Location data for words and elements>
'''

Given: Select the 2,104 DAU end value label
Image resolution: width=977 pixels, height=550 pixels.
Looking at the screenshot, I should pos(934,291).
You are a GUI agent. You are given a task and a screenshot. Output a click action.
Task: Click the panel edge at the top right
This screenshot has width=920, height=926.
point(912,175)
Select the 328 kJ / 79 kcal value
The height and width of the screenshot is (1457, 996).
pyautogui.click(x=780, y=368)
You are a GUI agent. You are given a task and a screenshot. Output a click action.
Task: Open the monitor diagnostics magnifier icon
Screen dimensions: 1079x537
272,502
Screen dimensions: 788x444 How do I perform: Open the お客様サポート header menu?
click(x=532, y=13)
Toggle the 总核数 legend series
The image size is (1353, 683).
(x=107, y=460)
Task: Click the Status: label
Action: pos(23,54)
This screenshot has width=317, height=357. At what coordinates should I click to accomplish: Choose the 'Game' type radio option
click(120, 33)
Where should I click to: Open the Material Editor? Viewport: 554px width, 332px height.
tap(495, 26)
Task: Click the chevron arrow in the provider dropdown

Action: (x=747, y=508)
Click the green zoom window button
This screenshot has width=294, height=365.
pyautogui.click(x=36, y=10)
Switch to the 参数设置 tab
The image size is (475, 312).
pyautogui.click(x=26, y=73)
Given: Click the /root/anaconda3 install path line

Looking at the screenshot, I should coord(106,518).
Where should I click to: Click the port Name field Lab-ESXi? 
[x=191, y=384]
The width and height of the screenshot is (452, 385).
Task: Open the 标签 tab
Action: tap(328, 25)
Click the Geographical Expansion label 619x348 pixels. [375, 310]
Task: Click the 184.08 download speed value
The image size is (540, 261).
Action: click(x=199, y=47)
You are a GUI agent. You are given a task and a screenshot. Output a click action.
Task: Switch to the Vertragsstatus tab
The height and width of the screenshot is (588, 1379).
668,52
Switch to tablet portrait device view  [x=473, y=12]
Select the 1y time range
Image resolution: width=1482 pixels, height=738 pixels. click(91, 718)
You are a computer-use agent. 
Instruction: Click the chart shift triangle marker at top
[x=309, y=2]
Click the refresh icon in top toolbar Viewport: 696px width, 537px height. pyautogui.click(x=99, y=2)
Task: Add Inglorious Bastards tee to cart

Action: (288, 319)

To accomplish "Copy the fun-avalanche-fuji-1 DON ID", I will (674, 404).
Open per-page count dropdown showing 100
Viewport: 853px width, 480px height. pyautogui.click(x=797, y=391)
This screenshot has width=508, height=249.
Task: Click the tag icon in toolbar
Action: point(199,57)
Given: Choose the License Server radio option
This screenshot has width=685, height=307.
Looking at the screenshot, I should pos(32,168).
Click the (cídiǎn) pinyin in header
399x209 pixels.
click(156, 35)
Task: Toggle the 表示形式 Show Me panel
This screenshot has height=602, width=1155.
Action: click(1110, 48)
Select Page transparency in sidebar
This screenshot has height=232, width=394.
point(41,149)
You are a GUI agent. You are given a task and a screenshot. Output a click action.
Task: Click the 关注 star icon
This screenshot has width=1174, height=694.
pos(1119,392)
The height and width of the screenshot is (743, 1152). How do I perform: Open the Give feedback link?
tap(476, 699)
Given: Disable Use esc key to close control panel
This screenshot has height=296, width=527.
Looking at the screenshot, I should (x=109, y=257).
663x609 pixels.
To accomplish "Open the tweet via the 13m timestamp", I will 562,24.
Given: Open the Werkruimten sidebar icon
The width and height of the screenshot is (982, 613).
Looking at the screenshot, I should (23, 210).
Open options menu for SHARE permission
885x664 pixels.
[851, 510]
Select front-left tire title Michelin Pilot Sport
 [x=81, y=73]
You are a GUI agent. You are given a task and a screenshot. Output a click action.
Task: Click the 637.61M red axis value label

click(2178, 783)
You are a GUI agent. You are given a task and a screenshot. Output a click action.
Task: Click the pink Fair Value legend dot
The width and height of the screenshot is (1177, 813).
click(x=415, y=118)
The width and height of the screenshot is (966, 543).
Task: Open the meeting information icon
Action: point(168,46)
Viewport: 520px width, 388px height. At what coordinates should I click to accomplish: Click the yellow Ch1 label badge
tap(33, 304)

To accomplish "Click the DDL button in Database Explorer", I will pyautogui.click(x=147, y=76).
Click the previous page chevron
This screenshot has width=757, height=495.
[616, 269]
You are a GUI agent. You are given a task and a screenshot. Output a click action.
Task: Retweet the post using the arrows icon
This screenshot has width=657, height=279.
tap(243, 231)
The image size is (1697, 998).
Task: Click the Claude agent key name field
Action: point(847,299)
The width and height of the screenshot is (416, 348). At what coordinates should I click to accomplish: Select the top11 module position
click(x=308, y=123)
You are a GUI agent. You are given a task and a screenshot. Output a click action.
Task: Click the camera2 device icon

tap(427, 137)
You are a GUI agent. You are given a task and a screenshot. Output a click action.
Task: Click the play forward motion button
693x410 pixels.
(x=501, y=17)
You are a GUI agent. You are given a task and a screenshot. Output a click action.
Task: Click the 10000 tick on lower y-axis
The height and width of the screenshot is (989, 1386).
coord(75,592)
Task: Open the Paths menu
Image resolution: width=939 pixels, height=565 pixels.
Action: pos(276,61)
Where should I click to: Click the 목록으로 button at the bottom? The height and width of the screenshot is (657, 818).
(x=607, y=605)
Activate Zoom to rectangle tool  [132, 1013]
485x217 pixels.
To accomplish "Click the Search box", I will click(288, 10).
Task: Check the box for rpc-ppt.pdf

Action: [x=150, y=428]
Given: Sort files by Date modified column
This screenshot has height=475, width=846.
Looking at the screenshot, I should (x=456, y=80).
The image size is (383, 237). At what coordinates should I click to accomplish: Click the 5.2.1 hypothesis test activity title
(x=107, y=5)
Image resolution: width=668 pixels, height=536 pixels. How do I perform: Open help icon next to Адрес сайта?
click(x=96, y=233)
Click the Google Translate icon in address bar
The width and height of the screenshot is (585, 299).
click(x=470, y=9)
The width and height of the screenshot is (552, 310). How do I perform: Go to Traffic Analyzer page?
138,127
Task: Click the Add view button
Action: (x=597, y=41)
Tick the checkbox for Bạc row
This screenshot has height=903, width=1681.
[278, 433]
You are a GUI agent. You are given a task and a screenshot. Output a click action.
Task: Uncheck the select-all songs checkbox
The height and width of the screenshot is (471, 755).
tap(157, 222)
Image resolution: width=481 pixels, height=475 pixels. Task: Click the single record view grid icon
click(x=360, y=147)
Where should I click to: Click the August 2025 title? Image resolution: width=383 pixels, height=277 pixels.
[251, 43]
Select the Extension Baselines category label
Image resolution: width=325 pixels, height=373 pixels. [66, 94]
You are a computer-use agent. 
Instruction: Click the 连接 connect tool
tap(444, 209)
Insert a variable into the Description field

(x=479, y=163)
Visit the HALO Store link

'''

Exercise>
Turn all of the rows above into a numbered list and drop any blank lines.

Reply>
1. Given: Select the 2,104 DAU end value label
2. Image resolution: width=977 pixels, height=550 pixels.
3. Looking at the screenshot, I should pos(934,291).
4. You are a GUI agent. You are given a task and a screenshot. Output a click action.
5. Task: Click the panel edge at the top right
6. This screenshot has width=920, height=926.
7. point(912,175)
8. Select the 328 kJ / 79 kcal value
9. The height and width of the screenshot is (1457, 996).
10. pyautogui.click(x=780, y=368)
11. You are a GUI agent. You are given a task and a screenshot. Output a click action.
12. Task: Open the monitor diagnostics magnifier icon
13. Screen dimensions: 1079x537
14. 272,502
15. Screen dimensions: 788x444 How do I perform: Open the お客様サポート header menu?
16. click(x=532, y=13)
17. Toggle the 总核数 legend series
18. The image size is (1353, 683).
19. (x=107, y=460)
20. Task: Click the Status: label
21. Action: pos(23,54)
22. This screenshot has width=317, height=357. At what coordinates should I click to accomplish: Choose the 'Game' type radio option
23. click(120, 33)
24. Where should I click to: Open the Material Editor? Viewport: 554px width, 332px height.
25. tap(495, 26)
26. Task: Click the chevron arrow in the provider dropdown
27. Action: (x=747, y=508)
28. Click the green zoom window button
29. This screenshot has width=294, height=365.
30. pyautogui.click(x=36, y=10)
31. Switch to the 参数设置 tab
32. The image size is (475, 312).
33. pyautogui.click(x=26, y=73)
34. Given: Click the /root/anaconda3 install path line
35. Looking at the screenshot, I should coord(106,518).
36. Where should I click to: Click the port Name field Lab-ESXi? 
37. [x=191, y=384]
38. The width and height of the screenshot is (452, 385).
39. Task: Open the 标签 tab
40. Action: tap(328, 25)
41. Click the Geographical Expansion label 619x348 pixels. [375, 310]
42. Task: Click the 184.08 download speed value
43. The image size is (540, 261).
44. Action: click(x=199, y=47)
45. You are a GUI agent. You are given a task and a screenshot. Output a click action.
46. Task: Switch to the Vertragsstatus tab
47. The height and width of the screenshot is (588, 1379).
48. 668,52
49. Switch to tablet portrait device view  [x=473, y=12]
50. Select the 1y time range
51. Image resolution: width=1482 pixels, height=738 pixels. click(91, 718)
52. You are a computer-use agent. 
53. Instruction: Click the chart shift triangle marker at top
54. [x=309, y=2]
55. Click the refresh icon in top toolbar Viewport: 696px width, 537px height. pyautogui.click(x=99, y=2)
56. Task: Add Inglorious Bastards tee to cart
57. Action: (288, 319)
58. To accomplish "Copy the fun-avalanche-fuji-1 DON ID", I will (674, 404).
59. Open per-page count dropdown showing 100
60. Viewport: 853px width, 480px height. pyautogui.click(x=797, y=391)
61. This screenshot has width=508, height=249.
62. Task: Click the tag icon in toolbar
63. Action: point(199,57)
64. Given: Choose the License Server radio option
65. This screenshot has width=685, height=307.
66. Looking at the screenshot, I should pos(32,168).
67. Click the (cídiǎn) pinyin in header
68. 399x209 pixels.
69. click(156, 35)
70. Task: Toggle the 表示形式 Show Me panel
71. This screenshot has height=602, width=1155.
72. Action: click(1110, 48)
73. Select Page transparency in sidebar
74. This screenshot has height=232, width=394.
75. point(41,149)
76. You are a GUI agent. You are given a task and a screenshot. Output a click action.
77. Task: Click the 关注 star icon
78. This screenshot has width=1174, height=694.
79. pos(1119,392)
80. The height and width of the screenshot is (743, 1152). How do I perform: Open the Give feedback link?
81. tap(476, 699)
82. Given: Disable Use esc key to close control panel
83. This screenshot has height=296, width=527.
84. Looking at the screenshot, I should (x=109, y=257).
85. 663x609 pixels.
86. To accomplish "Open the tweet via the 13m timestamp", I will 562,24.
87. Given: Open the Werkruimten sidebar icon
88. The width and height of the screenshot is (982, 613).
89. Looking at the screenshot, I should (23, 210).
90. Open options menu for SHARE permission
91. 885x664 pixels.
92. [851, 510]
93. Select front-left tire title Michelin Pilot Sport
94.  [x=81, y=73]
95. You are a GUI agent. You are given a task and a screenshot. Output a click action.
96. Task: Click the 637.61M red axis value label
97. click(2178, 783)
98. You are a GUI agent. You are given a task and a screenshot. Output a click action.
99. Task: Click the pink Fair Value legend dot
100. The width and height of the screenshot is (1177, 813).
101. click(x=415, y=118)
102. The width and height of the screenshot is (966, 543).
103. Task: Open the meeting information icon
104. Action: point(168,46)
105. Viewport: 520px width, 388px height. At what coordinates should I click to accomplish: Click the yellow Ch1 label badge
106. tap(33, 304)
107. To accomplish "Click the DDL button in Database Explorer", I will pyautogui.click(x=147, y=76).
108. Click the previous page chevron
109. This screenshot has width=757, height=495.
110. [616, 269]
111. You are a GUI agent. You are given a task and a screenshot. Output a click action.
112. Task: Retweet the post using the arrows icon
113. This screenshot has width=657, height=279.
114. tap(243, 231)
115. The image size is (1697, 998).
116. Task: Click the Claude agent key name field
117. Action: point(847,299)
118. The width and height of the screenshot is (416, 348). At what coordinates should I click to accomplish: Select the top11 module position
119. click(x=308, y=123)
120. You are a GUI agent. You are given a task and a screenshot. Output a click action.
121. Task: Click the camera2 device icon
122. tap(427, 137)
123. You are a GUI agent. You are given a task and a screenshot. Output a click action.
124. Task: Click the play forward motion button
125. 693x410 pixels.
126. (x=501, y=17)
127. You are a GUI agent. You are given a task and a screenshot. Output a click action.
128. Task: Click the 10000 tick on lower y-axis
129. The height and width of the screenshot is (989, 1386).
130. coord(75,592)
131. Task: Open the Paths menu
132. Image resolution: width=939 pixels, height=565 pixels.
133. Action: pos(276,61)
134. Where should I click to: Click the 목록으로 button at the bottom? The height and width of the screenshot is (657, 818).
135. (x=607, y=605)
136. Activate Zoom to rectangle tool  [132, 1013]
137. 485x217 pixels.
138. To accomplish "Click the Search box", I will click(288, 10).
139. Task: Check the box for rpc-ppt.pdf
140. Action: [x=150, y=428]
141. Given: Sort files by Date modified column
142. This screenshot has height=475, width=846.
143. Looking at the screenshot, I should (x=456, y=80).
144. The image size is (383, 237). At what coordinates should I click to accomplish: Click the 5.2.1 hypothesis test activity title
145. (x=107, y=5)
146. Image resolution: width=668 pixels, height=536 pixels. How do I perform: Open help icon next to Адрес сайта?
147. click(x=96, y=233)
148. Click the Google Translate icon in address bar
149. The width and height of the screenshot is (585, 299).
150. click(x=470, y=9)
151. The width and height of the screenshot is (552, 310). How do I perform: Go to Traffic Analyzer page?
152. 138,127
153. Task: Click the Add view button
154. Action: (x=597, y=41)
155. Tick the checkbox for Bạc row
156. This screenshot has height=903, width=1681.
157. [278, 433]
158. You are a GUI agent. You are given a task and a screenshot. Output a click action.
159. Task: Uncheck the select-all songs checkbox
160. The height and width of the screenshot is (471, 755).
161. tap(157, 222)
162. Image resolution: width=481 pixels, height=475 pixels. Task: Click the single record view grid icon
163. click(x=360, y=147)
164. Where should I click to: Click the August 2025 title? Image resolution: width=383 pixels, height=277 pixels.
165. [251, 43]
166. Select the Extension Baselines category label
167. Image resolution: width=325 pixels, height=373 pixels. [66, 94]
168. You are a computer-use agent. 
169. Instruction: Click the 连接 connect tool
170. tap(444, 209)
171. Insert a variable into the Description field
172. (x=479, y=163)
173. Visit the HALO Store link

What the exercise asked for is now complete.